Князь Сакульский остановился и опустил оружие. Больше перед ним в пределах гуляй-города ни одного врага не виделось. Он оглянулся. Еще примерно с полсотни стрельцов смотрелись такими же удивленными, но куда сильнее — уставшими. Они были забрызганы кровью с головы до ног, тегиляи и кафтаны казались влажными и липкими.
— Да и я такой же, наверное, — пробормотал Зверев, добрел, переступая тела, до дальней бойницы, выглянул. Насколько хватало глаз, татары разбегались — кто трусил в лес, кто пытался переплыть реку. Оружие они успели побросать и думали, похоже, только о том, как увернуться от наскакивающих всадников в сверкающих бахтерцах, куда скрыться от них, где спрятаться, как спастись.

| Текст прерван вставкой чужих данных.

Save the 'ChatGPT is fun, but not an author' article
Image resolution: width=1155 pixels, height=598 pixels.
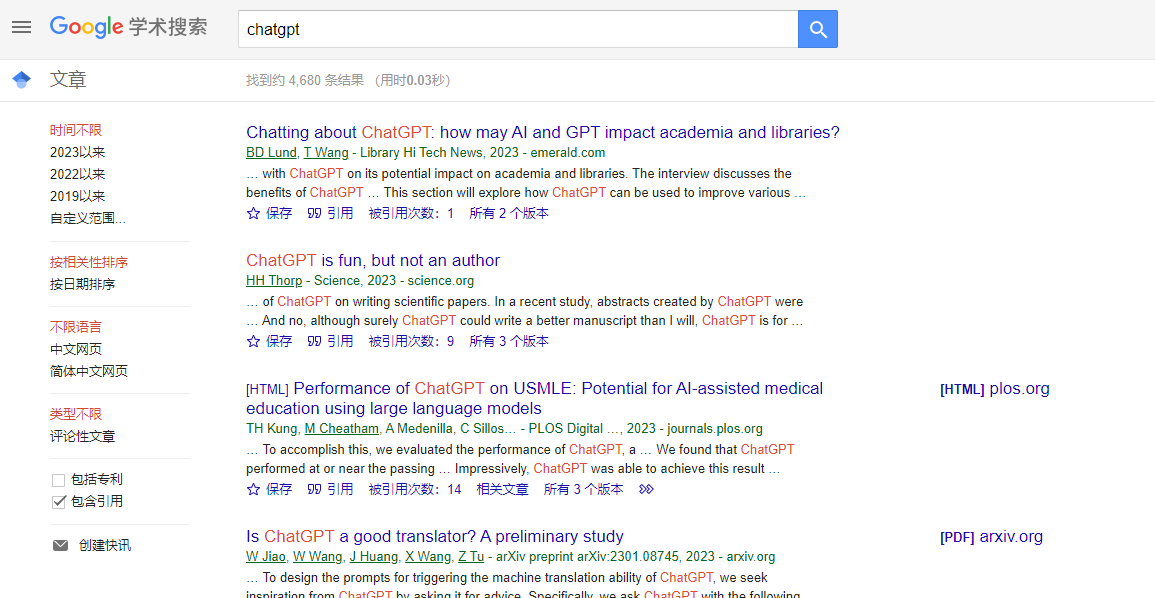pyautogui.click(x=269, y=340)
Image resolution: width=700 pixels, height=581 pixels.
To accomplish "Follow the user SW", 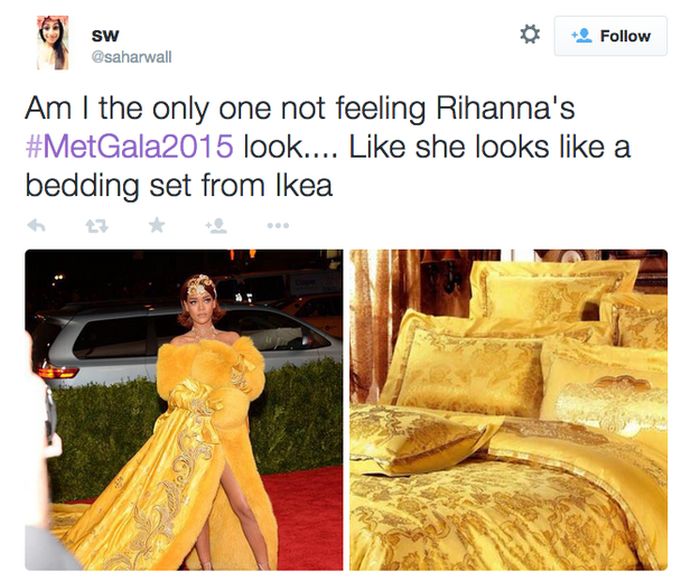I will tap(611, 36).
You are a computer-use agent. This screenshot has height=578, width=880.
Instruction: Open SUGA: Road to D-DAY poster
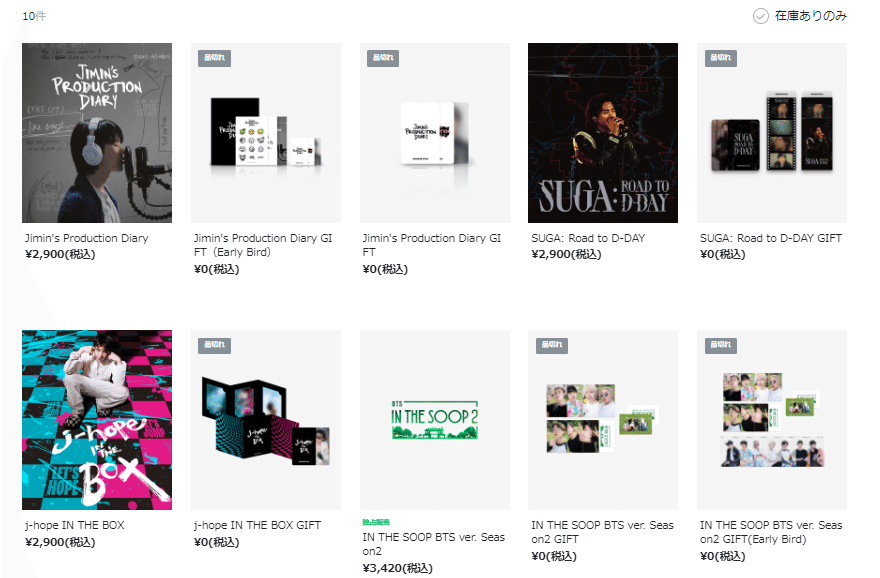pyautogui.click(x=603, y=133)
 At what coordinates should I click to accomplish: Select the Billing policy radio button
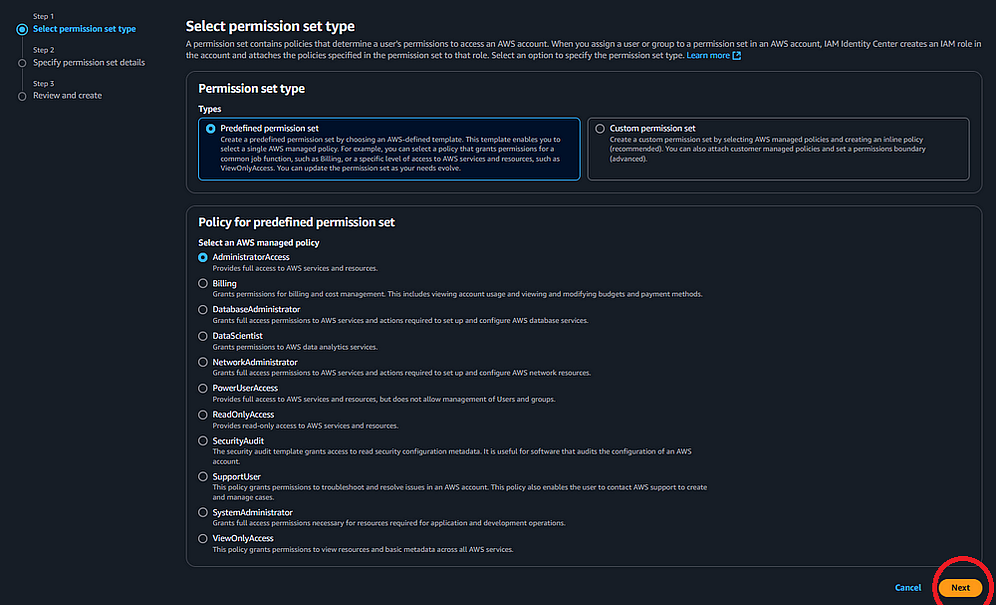(204, 283)
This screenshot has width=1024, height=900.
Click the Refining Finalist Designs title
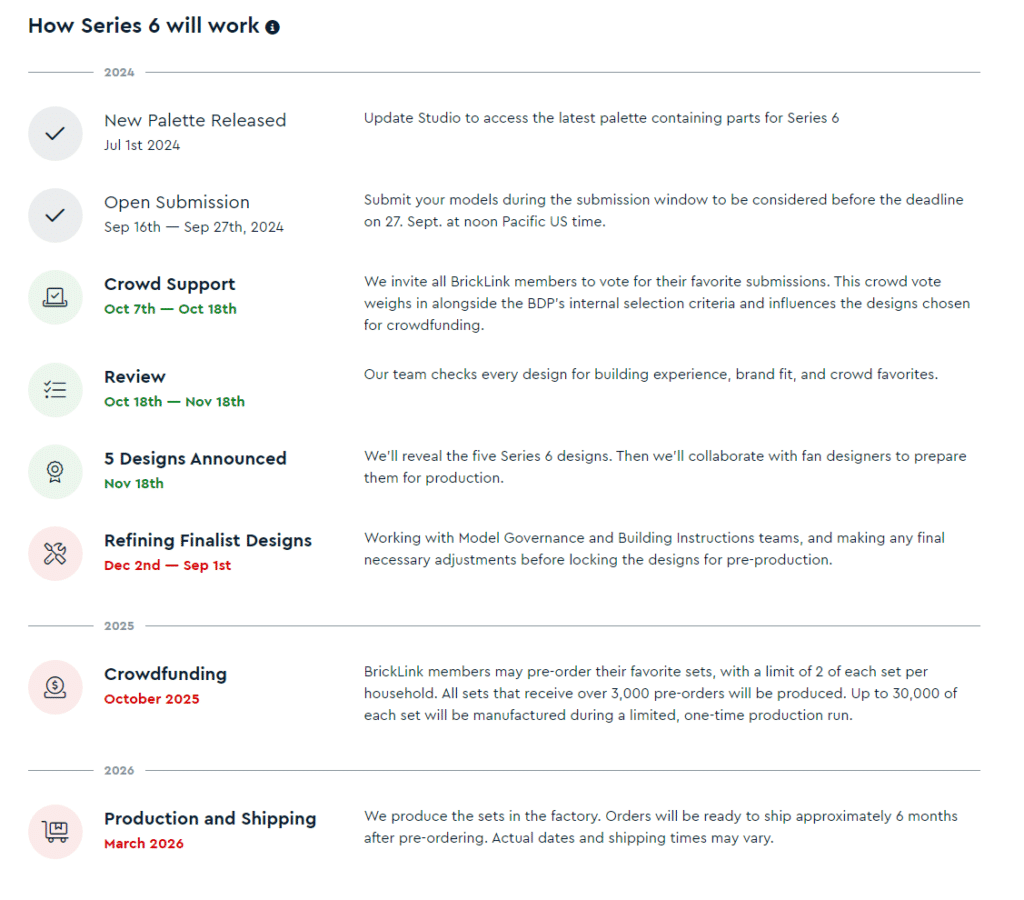(x=208, y=541)
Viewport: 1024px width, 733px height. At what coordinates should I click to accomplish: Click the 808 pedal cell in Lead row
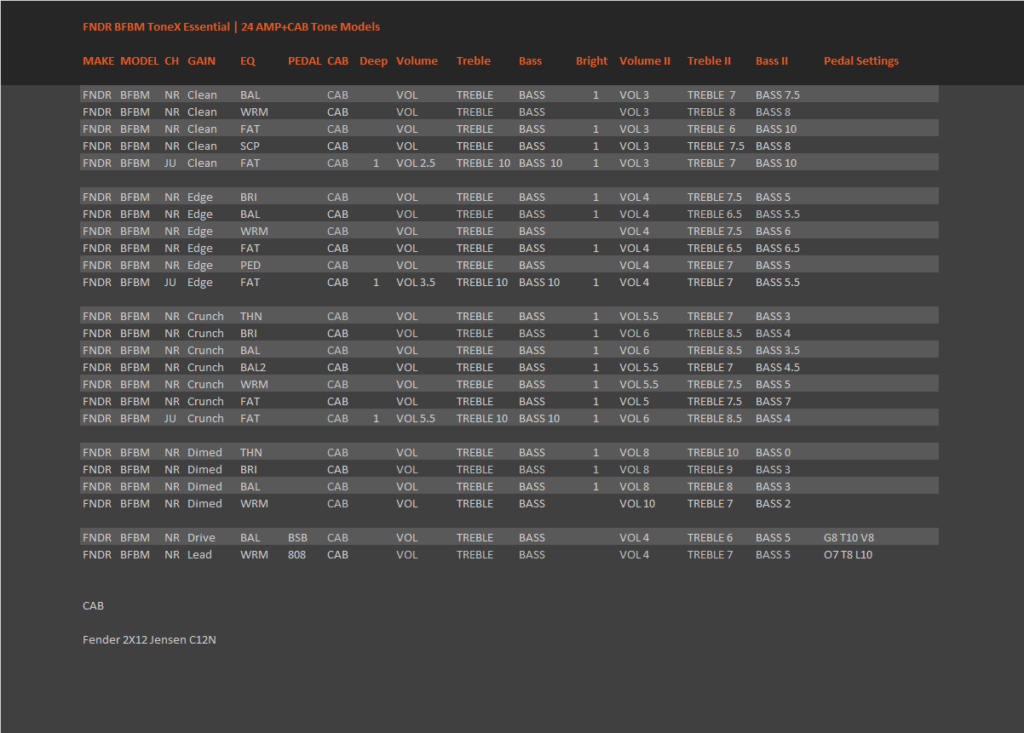click(296, 555)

Битва как-то неожиданно оказалась закончена. И это окончание, как ни странно, очень сильно напоминало победу…
Крымский хан Девлет-Гирей так и не смог пройти через гуляй-город русского ополчения. Разбойнику пришлось уходить к себе домой лесными тропками, узкими дорожками, с малым числом телохранителей и хоронясь облавы, устроенной на него русскими боярами. И, как ни жалко, удрал-таки, скользкий и шустрый, как мыльный обмылок.
В битве при Молодях могучая османская армия не просто была остановлена или даже разгромлена. Втрое меньшими силами русское войско истребило эту армаду начисто, вырезало целиком, смололо в ничто, как мясорубка сахарную косточку. В пятидневной сече погибли сыновья, внуки, зятья Девлет-Гирея, его высшие военачальники, все янычары до последнего, знатные мурзы Высокой Порты; здесь были перебиты наместники для Казани и Москвы, надзиратели за волжскими и волховскими торговыми путями, здесь были потеряны захватчиками все припасы и снаряжение, и даже личное оружие крымского хана!